There can be no surprise that the future of education debates focuses so much on digital technology as an ‘aid’ to learning – but this is a far cry from overhead projectors. These ‘aids’ it is currently proposed may replace the need for human teachers altogether. It will (as it is now to a relatively limited extent) be possible to dispense with learning institutions’ brick and mortar completely.
While all of this may come to pass or not, it’s worth thinking more deeply and generally about the human requirements from education. This has never been resolved which is why theory after theory of education has followed from Socrates onwards. We do need to guard against being swept along and reacting only as things come along. It’s not clear that enough is being done to think about the future. Such thinking is largely speculative and can easily turn to fantasies based on utopias or dystopias. Yet it has to be said that given striking contemporary failings in education which from the hindsight of the future may appear somewhat risible, the education of a five years old who will be 20 in 15 years time needs to take the future very much into account: we should at least try to think ahead in ten or fifteen years periods.
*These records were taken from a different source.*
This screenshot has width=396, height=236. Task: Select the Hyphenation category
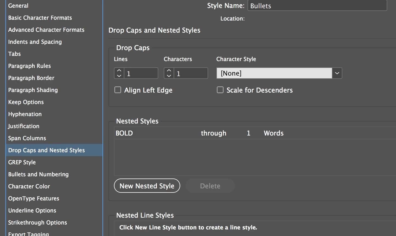pos(25,114)
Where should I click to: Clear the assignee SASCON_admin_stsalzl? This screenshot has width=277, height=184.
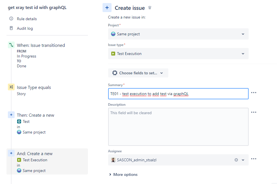pos(236,160)
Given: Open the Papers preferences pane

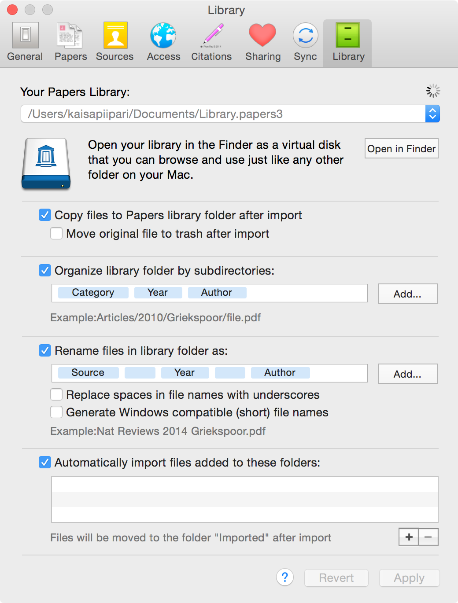Looking at the screenshot, I should (70, 42).
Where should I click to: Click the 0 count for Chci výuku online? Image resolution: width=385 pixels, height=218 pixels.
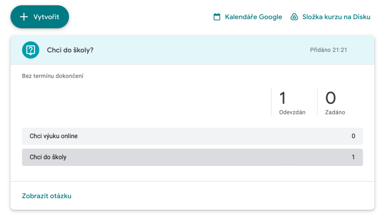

Finally, it is doubtful whether education has ever taken seriously a commitment to prepare people for citizenship, to act as political citizens within the structures of power. The political processes are witnessing change just now through social media etc but this is superficial. The challenge for democracy is to produce citizens who have some understanding of how power is distributed in society and the world. This power will increasingly be found in Digitalia and not transparently so. Digital media education should be about more than teaching digital skills. It should be essentially about understanding digital media.